Hot topics at the lectern.

       
Eleanor Wilking

Wilking presented her article “Distributional Effects of US Tax Penalties” at BC Law’s Tax Policy Workshop in November. Her scholarship focuses on the intersection of tax policy and employment law through the lens of law and economics, and her research interests include tax administration and compliance. Wilking is an assistant professor and the Gearns-Russo Family Faculty Fellow at Cornell Law School.


Sam Katz

Katz spends nearly all of his working hours helping retired NFL players receive the disability benefits they deserve.
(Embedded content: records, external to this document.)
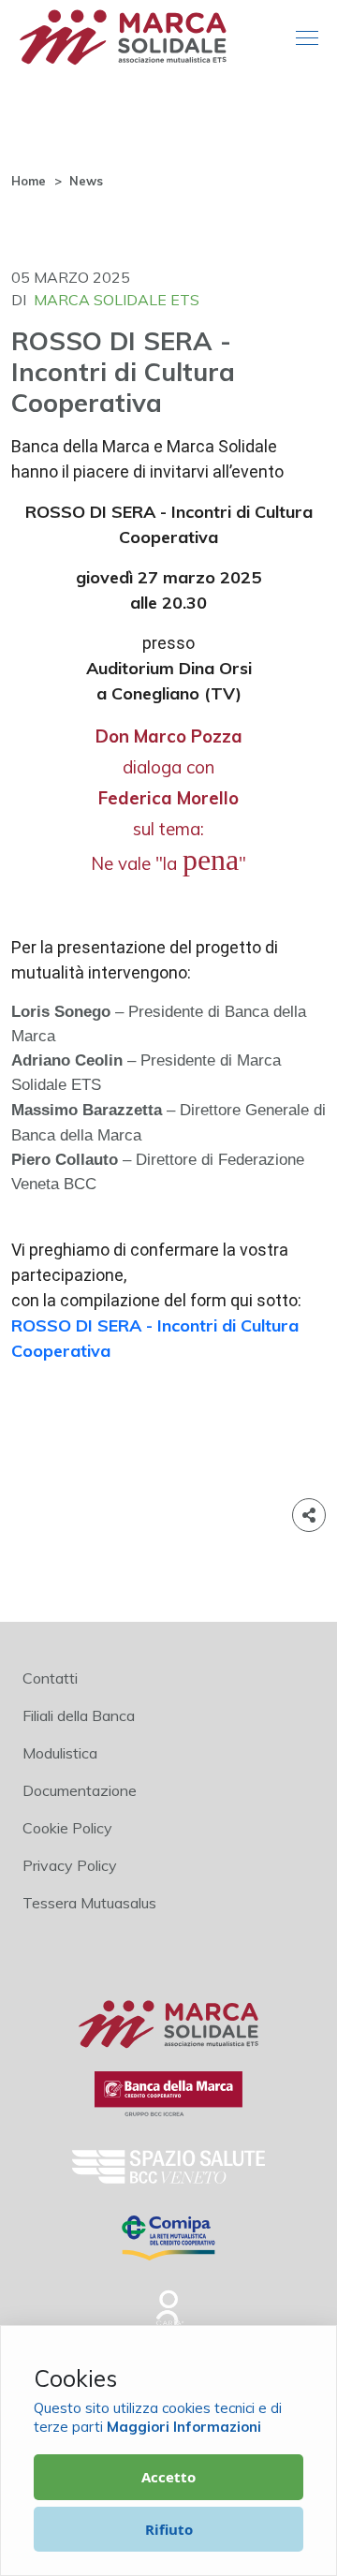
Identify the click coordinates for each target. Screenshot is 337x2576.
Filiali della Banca (78, 1715)
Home (28, 180)
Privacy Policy (69, 1865)
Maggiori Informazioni (184, 2427)
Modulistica (59, 1753)
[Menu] (307, 39)
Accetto (168, 2476)
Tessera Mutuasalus (89, 1902)
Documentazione (79, 1790)
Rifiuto (169, 2529)
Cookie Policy (67, 1827)
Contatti (50, 1678)
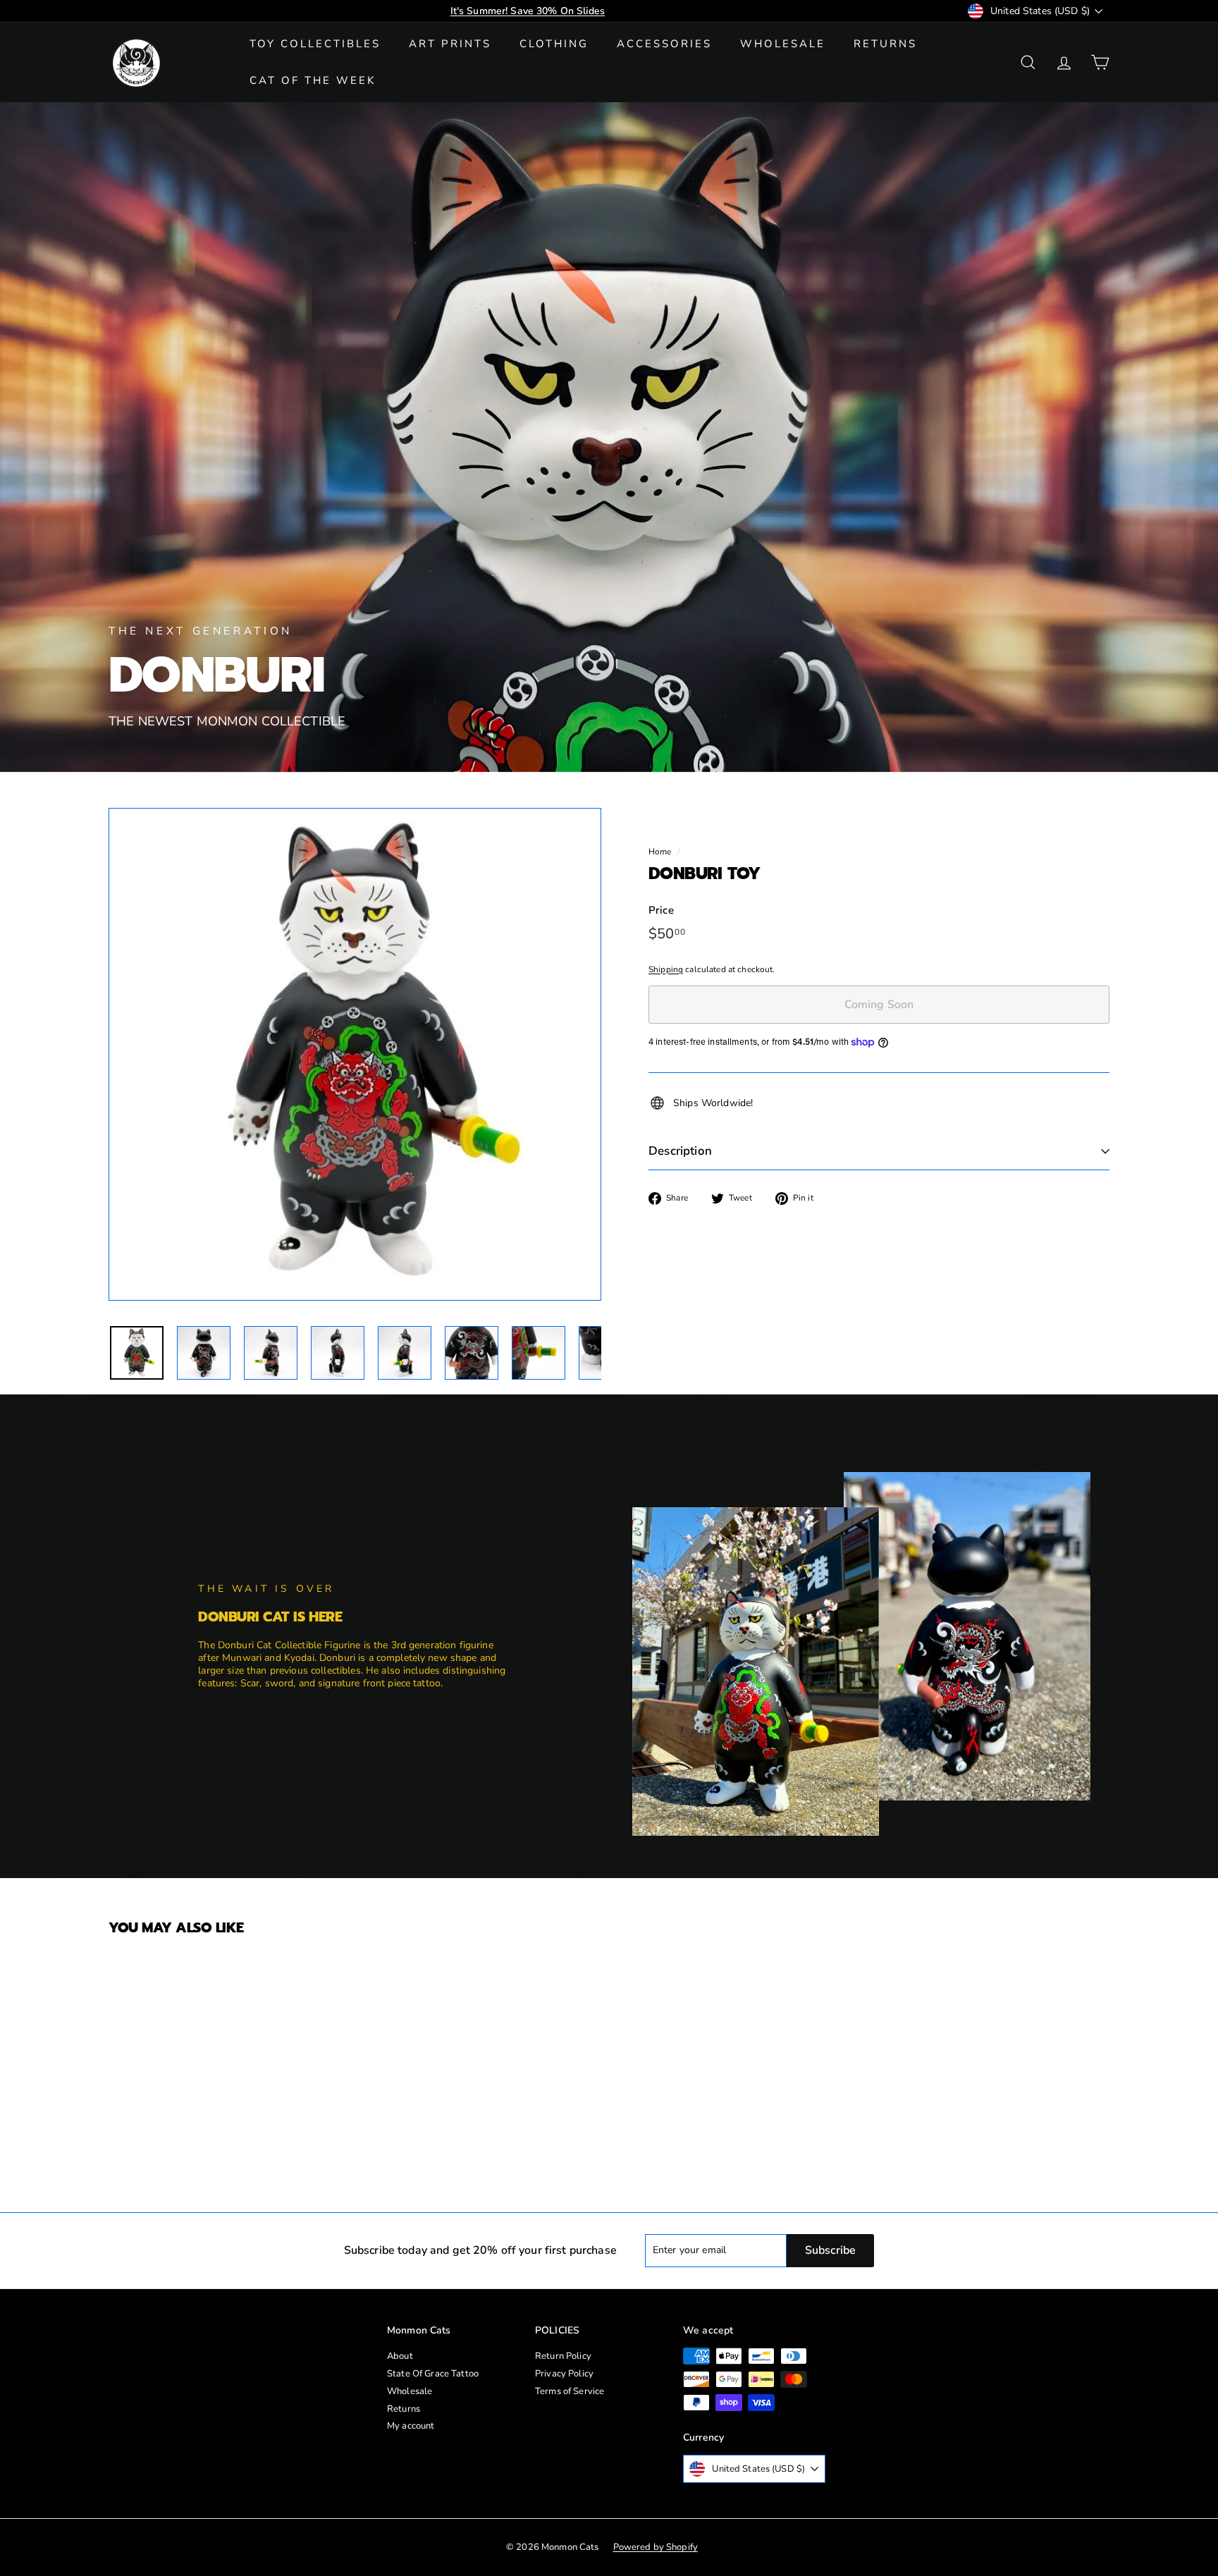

It’s a tough game to win on a field troubled by nepotism and the incompetence of some of the lawyers, he says. But his tenacity has paid off for clients. He is the founder of the Los Angeles sports law firm Athlaw LLP, and spoke in October to the newly resurrected BC Law Sports and Entertainment Society.


Jennifer Rushlow

The dean of Vermont Law & Graduate School spoke at the Environmental Law Society’s Regulatory Skills Workshop. Her presentation, “An Insider’s Perspective on Developing and Enforcing State Climate Change Laws,” reflected her expertise in environmental law and climate change. Rushlow is a former Conservation Law Foundation lawyer and the current chair-elect of the AALS Section on Environmental Law.


Josh Blackman

Speaking at a Federalist Society event on the Supreme Court’s last term, Blackman said, “The other side had their turn for several decades and was very successful and the conservatives sort of threw their hands up. And now I think conservatives are doing much the same.” The constitutional law professor from South Texas College of Law Houston exchanged ideas with BC Law’s own expert, Professor Kent Greenfield.


Karen Tani

Penn Carey law professor Tani presented to the Legal History Roundtable “The Pennhurst Doctrines and the Lost Disability History of the ‘New Federalism,’” forthcoming in the California Law Review. The article “reconstructs the litigation over an infamous institution for people with disabilities—Pennhurst State School & Hospital—and demonstrates that litigation’s powerful and underappreciated significance for American life and law.”